▶ Work required: Return the lines from the one containing "Select the $10975 data point" through the one containing "Select the Acciona company name", both included, copying them exactly.

+++

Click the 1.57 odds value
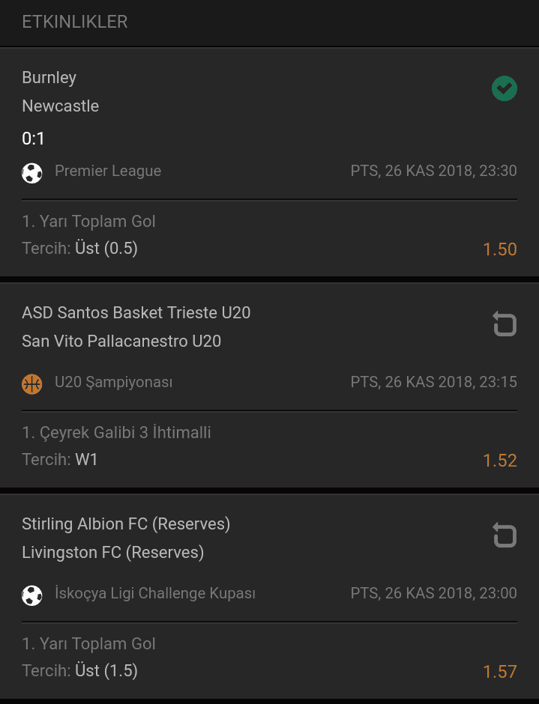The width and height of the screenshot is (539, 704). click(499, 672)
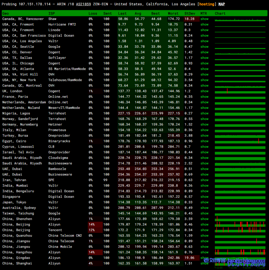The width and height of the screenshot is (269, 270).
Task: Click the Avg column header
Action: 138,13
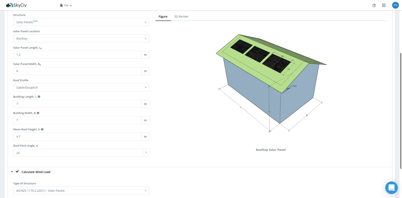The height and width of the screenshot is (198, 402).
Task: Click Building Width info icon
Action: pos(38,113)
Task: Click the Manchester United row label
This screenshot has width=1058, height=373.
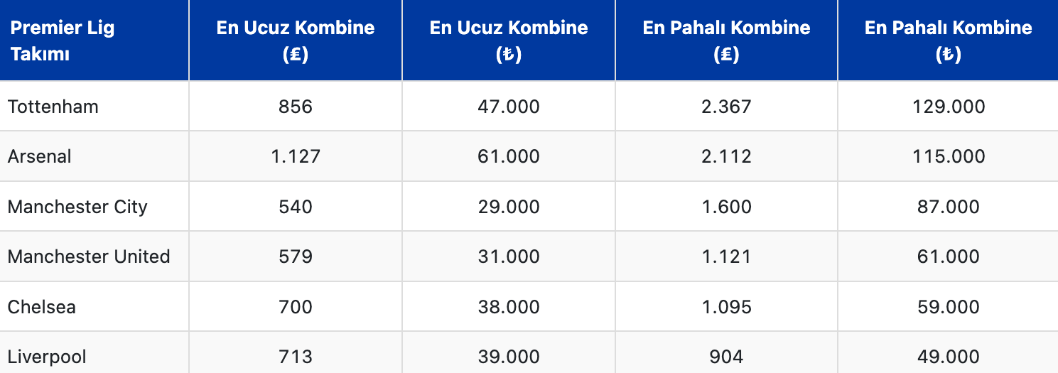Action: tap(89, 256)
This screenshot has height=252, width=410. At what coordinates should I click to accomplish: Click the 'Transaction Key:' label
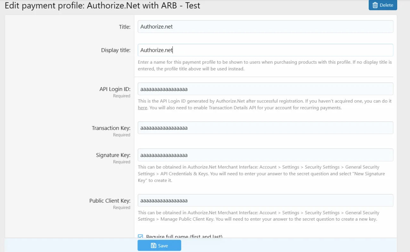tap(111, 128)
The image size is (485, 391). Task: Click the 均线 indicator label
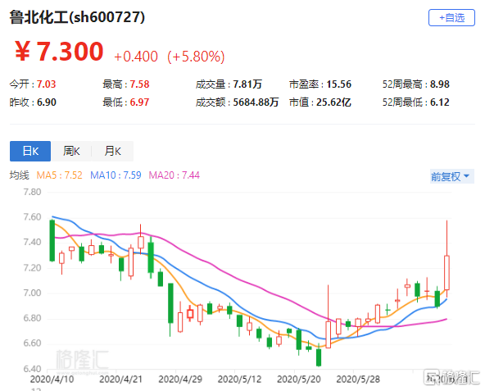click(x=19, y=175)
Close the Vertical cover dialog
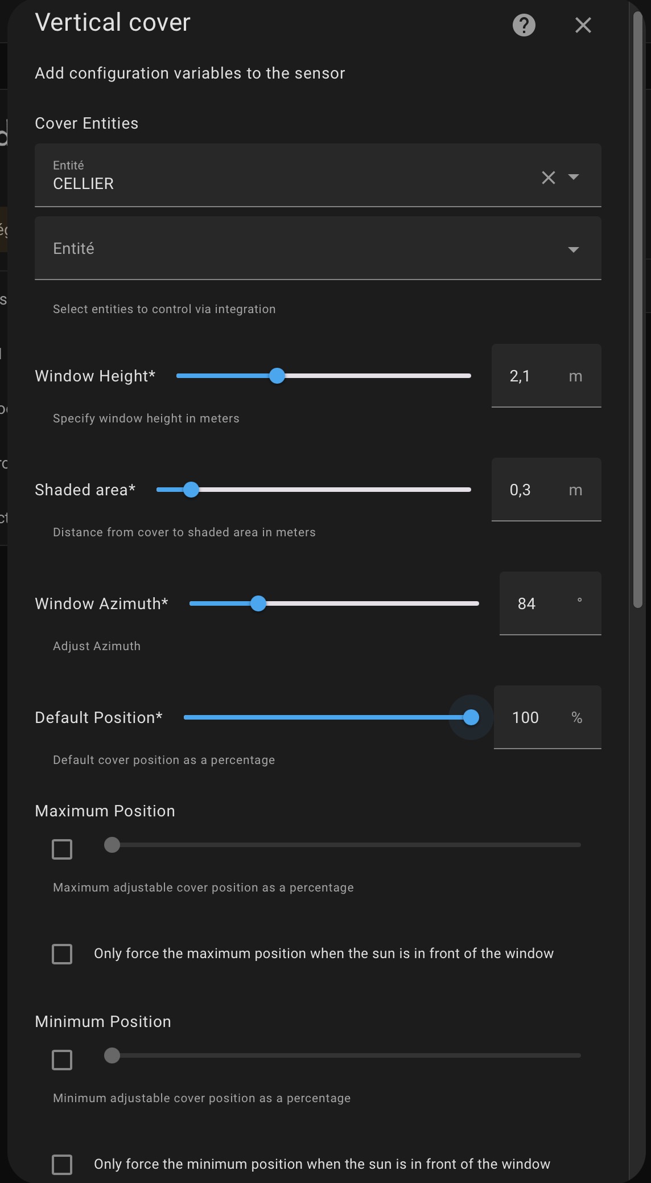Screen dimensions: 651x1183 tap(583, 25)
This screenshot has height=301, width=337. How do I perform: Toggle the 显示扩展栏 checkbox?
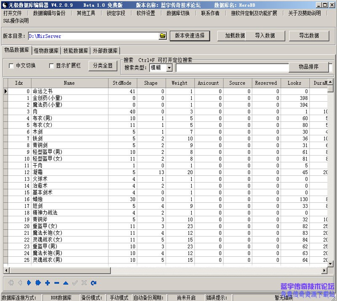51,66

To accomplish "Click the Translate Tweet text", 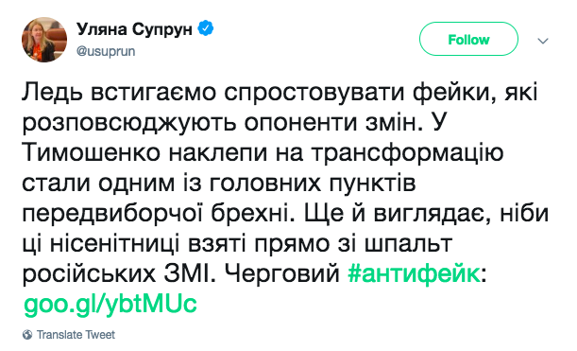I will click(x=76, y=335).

+++

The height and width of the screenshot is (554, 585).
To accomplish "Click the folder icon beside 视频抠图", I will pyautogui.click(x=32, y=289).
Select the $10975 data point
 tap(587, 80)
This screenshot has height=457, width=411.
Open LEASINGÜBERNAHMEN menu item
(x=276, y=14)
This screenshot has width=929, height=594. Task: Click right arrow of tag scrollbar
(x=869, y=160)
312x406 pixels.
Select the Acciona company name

+++

▶ Problem solution:
Select the $10975 data point
 tap(587, 80)
This screenshot has height=457, width=411.
Open LEASINGÜBERNAHMEN menu item
(x=276, y=14)
This screenshot has width=929, height=594. Task: Click right arrow of tag scrollbar
(x=869, y=160)
312x406 pixels.
Select the Acciona company name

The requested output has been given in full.